Poésie

François Malherbe

Portrait de François de Malherbe, en buste, de 3/4 dirigé à gauche, dans une bordure ovale / [estampe]. Source : gallica.bnf.fr
François de Malherbe naquît en à Caen en 1555. Il mourut à Paris en 1628. Il a marqué son temps de manière considérable : l’expression de doctrine poétique à son endroit est tout indiquée. Il fut poète officiel de 1605 à sa mort, sous le règne de Louis XIII.

Indications bibliographiques : Il fait des études de droit mais préfère l’épée à la robe et accompagne le duc d’Angoulême en Provence en 1576. Le duc meurt en 1586, alors que Malherbe a pris conscience de sa vocation littéraire. Il cherche donc un nouveau protecteur, en vain! Les Larmes de saint Pierre à Henri III en 1587, puis son Ode à la reine à Marie de Médicis en 1600 sont dédaignés. Finalement, Henri IV (1553-1610) lui accorde une audience en 1605, et, charmé par La prière du roi allant en Limousin, le retient à la cour.

Qui était François Malherbe ? Un homme orgueilleux, et conformiste. Mais il n’était en rien flagorneur : lorsqu’il écrit son Ode à la reine en 1600, la Prière pour le Roi Henri le Grand allant en Limousin (1605), ou le Sonnet. Au roi (Louis XIII) (1627), il croit fermement en ce qu’il raconte. Sa poésie toutefois reste une poésie de circonstance. 

La poésie selon Malherbe. Il n’a pas écrit d’Art poétique. Mais des éléments épars (remarques acerbes faites aux œuvres de Desportes, et les boutades rapportées par Racan, ainsi que ses corrections) révèlent la nécessité de la rigueur, de la clarté, de l’harmonie. Il appauvrit le langage (enrichit auparavant par la Pléiade) : pour lui le poète doit avoir une langue pure. Sont exclus :
– les provincialismes
– les archaïsmes
– les mots composés
– les mots dérivés
– les mots bas

Quant à la poésie, exit les enjambements, il exige la coupe à l’hémistiche. Hors de question de faire rimer des mots de même famille, et nécessité d’alterner les rimes féminines et masculines. Inutile d’alourdir le poème de chevilles qui n’apportent rien au sens, et exclusion des vers monosyllabiques. Exclusion des hiatus…
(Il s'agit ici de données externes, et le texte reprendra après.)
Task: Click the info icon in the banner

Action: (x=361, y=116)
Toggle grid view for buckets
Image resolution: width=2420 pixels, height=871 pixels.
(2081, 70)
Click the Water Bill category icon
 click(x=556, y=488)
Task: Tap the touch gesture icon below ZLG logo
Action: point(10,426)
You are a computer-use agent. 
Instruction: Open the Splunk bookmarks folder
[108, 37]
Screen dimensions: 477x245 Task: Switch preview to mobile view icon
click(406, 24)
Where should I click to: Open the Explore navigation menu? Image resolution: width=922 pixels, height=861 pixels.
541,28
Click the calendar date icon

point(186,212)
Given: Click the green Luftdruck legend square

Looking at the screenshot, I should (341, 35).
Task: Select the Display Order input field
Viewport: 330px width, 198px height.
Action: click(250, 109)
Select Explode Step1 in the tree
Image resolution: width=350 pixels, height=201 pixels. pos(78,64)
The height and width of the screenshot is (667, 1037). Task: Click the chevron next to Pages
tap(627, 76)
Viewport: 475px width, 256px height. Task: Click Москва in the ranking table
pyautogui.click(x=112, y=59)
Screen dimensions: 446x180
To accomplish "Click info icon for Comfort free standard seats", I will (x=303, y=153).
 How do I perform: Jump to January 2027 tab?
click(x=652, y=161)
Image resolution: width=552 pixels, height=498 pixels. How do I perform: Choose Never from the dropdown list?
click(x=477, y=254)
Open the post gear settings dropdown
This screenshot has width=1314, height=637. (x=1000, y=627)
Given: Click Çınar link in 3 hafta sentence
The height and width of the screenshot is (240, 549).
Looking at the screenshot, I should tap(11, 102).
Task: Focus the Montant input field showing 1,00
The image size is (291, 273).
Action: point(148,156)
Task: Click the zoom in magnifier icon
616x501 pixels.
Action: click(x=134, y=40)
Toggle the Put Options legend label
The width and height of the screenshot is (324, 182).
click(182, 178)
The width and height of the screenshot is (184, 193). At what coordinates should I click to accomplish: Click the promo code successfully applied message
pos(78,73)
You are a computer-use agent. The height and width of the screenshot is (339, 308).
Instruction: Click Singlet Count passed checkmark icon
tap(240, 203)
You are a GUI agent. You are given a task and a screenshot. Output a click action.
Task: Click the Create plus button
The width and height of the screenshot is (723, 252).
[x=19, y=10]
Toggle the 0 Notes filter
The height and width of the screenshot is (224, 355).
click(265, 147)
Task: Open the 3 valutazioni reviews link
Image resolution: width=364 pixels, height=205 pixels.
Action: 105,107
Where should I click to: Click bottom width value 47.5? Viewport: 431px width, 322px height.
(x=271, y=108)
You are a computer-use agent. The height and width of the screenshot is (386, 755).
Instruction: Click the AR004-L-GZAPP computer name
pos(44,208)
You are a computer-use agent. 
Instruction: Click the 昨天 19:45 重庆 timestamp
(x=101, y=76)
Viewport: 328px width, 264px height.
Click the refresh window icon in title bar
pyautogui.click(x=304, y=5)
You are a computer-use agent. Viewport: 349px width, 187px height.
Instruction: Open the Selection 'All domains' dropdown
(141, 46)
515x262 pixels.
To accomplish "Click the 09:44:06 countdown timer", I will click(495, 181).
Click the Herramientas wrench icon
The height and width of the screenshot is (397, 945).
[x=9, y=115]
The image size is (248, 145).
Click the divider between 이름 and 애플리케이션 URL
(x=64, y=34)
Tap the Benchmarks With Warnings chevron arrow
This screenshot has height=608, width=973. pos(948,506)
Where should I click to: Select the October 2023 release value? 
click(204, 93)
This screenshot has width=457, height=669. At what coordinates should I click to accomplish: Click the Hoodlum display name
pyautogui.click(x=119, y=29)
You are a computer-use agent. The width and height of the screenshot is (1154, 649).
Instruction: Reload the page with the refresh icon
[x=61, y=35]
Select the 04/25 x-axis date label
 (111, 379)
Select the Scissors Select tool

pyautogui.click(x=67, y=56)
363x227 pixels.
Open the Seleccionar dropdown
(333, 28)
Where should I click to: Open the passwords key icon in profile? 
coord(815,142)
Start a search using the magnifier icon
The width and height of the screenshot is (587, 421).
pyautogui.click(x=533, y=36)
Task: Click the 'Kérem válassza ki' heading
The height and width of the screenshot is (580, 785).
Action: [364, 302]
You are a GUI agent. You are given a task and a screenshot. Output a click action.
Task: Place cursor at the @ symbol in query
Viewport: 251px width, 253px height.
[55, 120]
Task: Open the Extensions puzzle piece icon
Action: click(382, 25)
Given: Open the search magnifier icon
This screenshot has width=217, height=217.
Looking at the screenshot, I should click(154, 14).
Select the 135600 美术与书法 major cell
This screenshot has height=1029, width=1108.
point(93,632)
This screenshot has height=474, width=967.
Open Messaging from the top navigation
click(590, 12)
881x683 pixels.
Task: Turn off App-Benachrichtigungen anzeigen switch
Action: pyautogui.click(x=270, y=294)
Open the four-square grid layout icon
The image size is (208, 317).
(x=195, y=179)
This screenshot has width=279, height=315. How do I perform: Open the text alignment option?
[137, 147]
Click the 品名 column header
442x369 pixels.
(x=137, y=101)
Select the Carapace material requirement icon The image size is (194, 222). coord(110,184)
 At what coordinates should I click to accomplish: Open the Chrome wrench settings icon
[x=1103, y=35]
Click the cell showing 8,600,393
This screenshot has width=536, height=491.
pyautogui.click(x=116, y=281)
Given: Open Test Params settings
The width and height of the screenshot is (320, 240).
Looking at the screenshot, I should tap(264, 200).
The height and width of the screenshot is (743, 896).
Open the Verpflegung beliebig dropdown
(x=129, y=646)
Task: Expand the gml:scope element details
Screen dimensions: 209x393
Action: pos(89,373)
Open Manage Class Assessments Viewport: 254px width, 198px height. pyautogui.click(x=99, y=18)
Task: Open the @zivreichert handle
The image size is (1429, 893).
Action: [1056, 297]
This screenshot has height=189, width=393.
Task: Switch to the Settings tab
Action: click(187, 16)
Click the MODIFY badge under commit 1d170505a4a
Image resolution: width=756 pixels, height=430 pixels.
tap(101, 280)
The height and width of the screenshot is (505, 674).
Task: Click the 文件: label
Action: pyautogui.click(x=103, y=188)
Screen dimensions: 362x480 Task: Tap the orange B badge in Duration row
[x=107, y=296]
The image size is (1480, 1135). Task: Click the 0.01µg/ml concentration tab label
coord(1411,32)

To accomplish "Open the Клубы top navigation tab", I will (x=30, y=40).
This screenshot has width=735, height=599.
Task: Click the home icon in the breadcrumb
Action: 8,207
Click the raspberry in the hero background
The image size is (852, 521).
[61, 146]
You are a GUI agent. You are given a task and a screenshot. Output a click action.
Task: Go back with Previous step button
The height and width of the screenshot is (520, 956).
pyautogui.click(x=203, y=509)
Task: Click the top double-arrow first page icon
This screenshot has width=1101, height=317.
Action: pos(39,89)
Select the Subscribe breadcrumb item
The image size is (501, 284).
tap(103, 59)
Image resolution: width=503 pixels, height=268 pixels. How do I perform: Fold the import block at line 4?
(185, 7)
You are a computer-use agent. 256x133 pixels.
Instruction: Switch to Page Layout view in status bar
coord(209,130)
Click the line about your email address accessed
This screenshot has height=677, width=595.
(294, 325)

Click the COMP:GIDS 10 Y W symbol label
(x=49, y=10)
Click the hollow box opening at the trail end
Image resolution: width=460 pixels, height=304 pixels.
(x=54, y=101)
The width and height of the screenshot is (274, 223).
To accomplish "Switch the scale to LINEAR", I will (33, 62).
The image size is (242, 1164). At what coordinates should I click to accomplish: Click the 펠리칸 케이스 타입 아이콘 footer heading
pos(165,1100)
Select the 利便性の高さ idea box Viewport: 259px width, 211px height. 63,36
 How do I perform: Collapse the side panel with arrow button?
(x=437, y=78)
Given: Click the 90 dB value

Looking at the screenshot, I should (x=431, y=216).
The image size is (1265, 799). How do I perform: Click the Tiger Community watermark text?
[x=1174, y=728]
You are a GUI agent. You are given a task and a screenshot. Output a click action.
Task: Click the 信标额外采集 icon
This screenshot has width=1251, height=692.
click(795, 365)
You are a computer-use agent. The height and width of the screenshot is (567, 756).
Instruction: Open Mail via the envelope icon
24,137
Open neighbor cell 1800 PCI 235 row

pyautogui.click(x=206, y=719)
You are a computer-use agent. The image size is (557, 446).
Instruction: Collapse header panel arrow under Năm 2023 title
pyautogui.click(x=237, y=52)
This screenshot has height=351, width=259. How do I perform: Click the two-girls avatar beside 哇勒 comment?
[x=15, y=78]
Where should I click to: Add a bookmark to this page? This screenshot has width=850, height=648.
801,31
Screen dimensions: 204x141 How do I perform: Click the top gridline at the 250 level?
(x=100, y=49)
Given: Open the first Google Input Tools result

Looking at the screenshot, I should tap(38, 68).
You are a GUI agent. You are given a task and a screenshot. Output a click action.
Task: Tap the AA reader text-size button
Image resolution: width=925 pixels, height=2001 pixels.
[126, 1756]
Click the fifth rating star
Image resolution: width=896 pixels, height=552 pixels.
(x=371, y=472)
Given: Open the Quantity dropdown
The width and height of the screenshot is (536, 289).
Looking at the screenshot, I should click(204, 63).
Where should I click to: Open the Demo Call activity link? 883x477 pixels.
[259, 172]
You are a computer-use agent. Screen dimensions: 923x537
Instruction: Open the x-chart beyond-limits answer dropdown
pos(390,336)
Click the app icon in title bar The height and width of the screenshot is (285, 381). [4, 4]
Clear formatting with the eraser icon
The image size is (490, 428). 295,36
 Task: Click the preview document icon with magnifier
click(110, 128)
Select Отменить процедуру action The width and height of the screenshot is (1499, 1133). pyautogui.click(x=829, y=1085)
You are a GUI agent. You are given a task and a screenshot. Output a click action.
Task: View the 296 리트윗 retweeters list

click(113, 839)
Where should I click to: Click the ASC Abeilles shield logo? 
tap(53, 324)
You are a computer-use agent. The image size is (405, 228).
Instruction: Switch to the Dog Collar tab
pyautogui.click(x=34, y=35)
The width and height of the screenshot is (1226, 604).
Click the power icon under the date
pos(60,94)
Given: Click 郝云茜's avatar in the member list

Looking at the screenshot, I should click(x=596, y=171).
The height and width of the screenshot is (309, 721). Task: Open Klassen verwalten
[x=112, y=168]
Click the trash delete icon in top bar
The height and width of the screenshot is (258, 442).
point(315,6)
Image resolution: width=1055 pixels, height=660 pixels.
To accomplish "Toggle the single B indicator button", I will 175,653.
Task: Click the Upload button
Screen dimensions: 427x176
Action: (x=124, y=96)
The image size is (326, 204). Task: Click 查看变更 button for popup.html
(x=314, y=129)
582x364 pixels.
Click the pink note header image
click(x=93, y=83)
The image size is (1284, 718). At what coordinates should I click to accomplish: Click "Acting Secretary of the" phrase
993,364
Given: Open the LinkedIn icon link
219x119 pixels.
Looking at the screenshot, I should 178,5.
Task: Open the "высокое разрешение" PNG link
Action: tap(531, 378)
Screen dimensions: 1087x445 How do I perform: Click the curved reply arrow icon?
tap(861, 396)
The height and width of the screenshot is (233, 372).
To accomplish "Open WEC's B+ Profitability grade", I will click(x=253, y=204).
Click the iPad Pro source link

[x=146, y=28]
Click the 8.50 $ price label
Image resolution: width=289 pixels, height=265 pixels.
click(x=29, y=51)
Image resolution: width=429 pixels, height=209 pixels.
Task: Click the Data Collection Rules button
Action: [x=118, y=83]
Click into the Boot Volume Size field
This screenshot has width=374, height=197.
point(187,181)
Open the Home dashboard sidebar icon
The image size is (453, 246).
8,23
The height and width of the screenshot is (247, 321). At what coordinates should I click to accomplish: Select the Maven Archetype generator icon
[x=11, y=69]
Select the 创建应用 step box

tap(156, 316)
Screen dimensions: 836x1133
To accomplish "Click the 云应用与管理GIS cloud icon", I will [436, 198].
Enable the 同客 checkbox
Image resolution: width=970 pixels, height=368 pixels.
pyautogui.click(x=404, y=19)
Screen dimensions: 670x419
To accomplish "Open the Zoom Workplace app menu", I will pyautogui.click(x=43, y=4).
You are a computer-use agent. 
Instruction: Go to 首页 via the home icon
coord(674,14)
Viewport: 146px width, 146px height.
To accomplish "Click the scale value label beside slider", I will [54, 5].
Conclusion, selon les mots de Jean-Jospeh Julaud[1] : « Il met la rigueur à l’ordre du jour, de tous ses jours, jusqu’à sa mort ! Rigueur pour le vocabulaire qu’il expurge de centaines de mots jugés inélégants ou trop populaires. Rigueur dans l’écriture de la poésie qui se trouve chargée de codes supplémentaires afin que le vers s’inscrive dans le marbre du temps ! Rigueur partout ! »

Sonnet. Au roi [Louis XIII] (1627)

Qu’avec une valeur à nulle autre seconde,
Et qui seule est fatale à notre guérison,
Votre courage mûr en sa verte saison
Nous ait acquis la paix sur la Terre et sur l’onde ;

Que l’hydre de la France en révoltes féconde,
Par vous soit du tout morte, ou n’ait plus de poison,
Certes, c’est un bonheur dont la juste raison
Promet à votre front la couronne du monde.

Mais qu’en de si beaux faits vous m’ayez pour témoin,
Connaissez-le mon bon roi, c’est le comble du soin
Que de vous obliger ont eu les destinées.

Tous vous savent louer, mais non également:
Les ouvrages communs vivent quelques années ;
Ce que Malherbe écrit dure éternellement.

 

Consolation à Monsieur du Périer, gentilhomme d’Aix-en-Provence, sur la mort de sa fille

Ta douleur, du Périer, sera donc éternelle,
Et les tristes discours
Que te met en l’esprit l’amitié paternelle
L’augmenteront toujours

Le malheur de ta fille au tombeau descendue
Par un commun trépas,
Est-ce quelque dédale, où ta raison perdue
Ne se retrouve pas ?

Je sais de quels appas son enfance était pleine,
Et n’ai pas entrepris,
Injurieux ami, de soulager ta peine
Avecque son mépris.

Mais elle était du monde, où les plus belles choses
Ont le pire destin ;
Et rose elle a vécu ce que vivent les roses,
L’espace d’un matin.

[1] JEAN-JOSEPH JULAUD, La littérature française pour les nuls, 2006, Condé-sur-Noireau, First Editions.